===== Given passage =====
I am so excited someone revived this thread! I was just rereading the book. My son is three now, and I think it is just as important for older kids as for younger kids. I'll talk in more detail later.


----------



## Rebelima

Hello! Im excited to see that there is a CC tribe on Mdc  I am a new mommy to a 12 week old boy, and wife to my DH. I am an American living in Israel for the last 5.5 years. I read the book last year and it really resonated with me. and changed my attitude about babies and children and society as a whole. I am trying to implament as many concepts as possible, while tweaking them to fit in with our complicated modern life. I wear DS almost constantly and bf' on demand (which often means every 45 mins (ds loves to snack!) and of course sharing a family bed. I could definatly use the like minded support. I have been fortunate to have full support from my mom and famiIy living in the USA, but have definatly had a bit of a hard time dealing with my MIL, who just does not understand anything that is unfamiliar to her and pretty much refuses to. For instance I decided on not getting a stroller, because i would prefer to carry DS everywhere and all the time, but she went out and got a stroller anyways! which really pissed me off, caus now i have to find a place for it in our already crowded apartment! Anyways, I could definatly use tips and adivce from others who are in to TCC and just the general support of like minded mommies  BTW Jean Liedloff passed away a few days ago  I just want to express how important i think her work was and is, and i hope that her message continues to be spread in order to help make better lives for more families. Thanks  I look forward to posting and reading other posts.


----------



## LunaLady

I'm sad this thread isn't active anymore. I haven't read it all (there's so much!) but I did start at the beginning and read what I had the time to read.
===== Given material =====
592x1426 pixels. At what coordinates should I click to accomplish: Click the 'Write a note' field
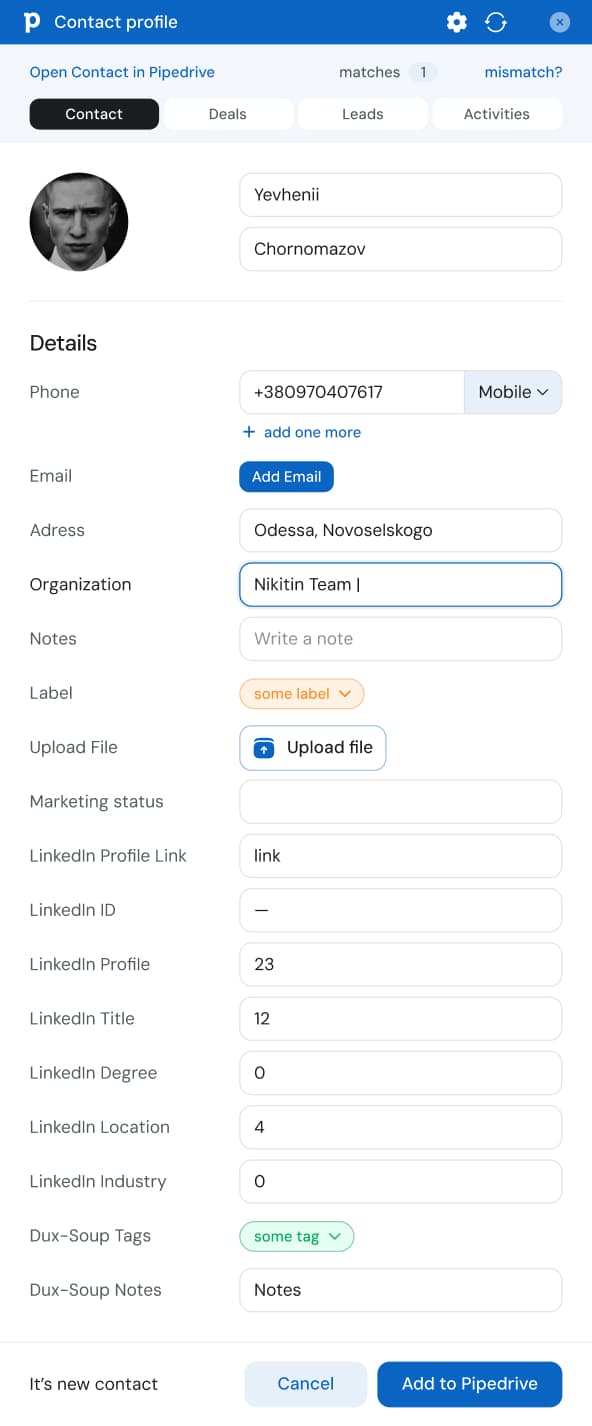click(400, 638)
=====
* **To do**:
a) In the parenting forum thread, how many years has Rebelima lived in Israel?
b) Go on with the parenting forum thread, starting after its final sentence.

* **Answers for the tasks**:
a) 5.5 years.

b)
I just read TCC and I feel mixed. I agree with Jean on so many levels and I'm desperate to raise my 8 month old DS in a TCC way, but I feel so depressed about how hard that will be in our modern world. I feel that for myself I have a TON of issues due to my having no in-arms period as a child among other things. I can see in myself the sheer amount of things that have resulted as of this.

Anyhow, I'm also upset because DS was 7 weeks early and we did not get the after-birth bonding time (I didn't get to hold him until he was 12 hours old) and he was in the NICU until he was 4 weeks old. I kind of feel like everything is already 'ruined' due to those things alone.

He's a very spirited baby and requires a lot of me. He cries A LOT. Even being carried in the Ergo and out and about on hikes or at fairs or whatever.. he's cranky and arching his back and closing his eyes to wail. I feel like I'm failing even when I'm trying to do everything 'right'. We have co-slept since he came home and we also bf (although that took a while to get established, I pumped until he was 3 months old).

Overall, I feel excited to have read this book and feel I have a lot of insight into helping my son develop, but have I ruined it already?


----------



## Didi Wildrover

anyone want to get this active? theres very little discussion on the facebook page...there is an email list but i prefer the forum format? anyone..?


----------



## LunaLady

I would love for this to be active. Is that a way to make a 'group' so we can have many topics going at once?


----------



## MommyMichele

I remember feeling like it was so important to get things "right" in the beginning. Now that I have three kids ages 11, 8, and 5, the beginning is hard to remember and doesn't seem so important anymore. You can always make good choices in the present. Don't feel anything is ruined.


----------



## LunaLady

Thank you, Michele. I have tried to embrace acceptance of what is and enjoy the here and now and know I can make the changes I want to make in the present. It is hard, though!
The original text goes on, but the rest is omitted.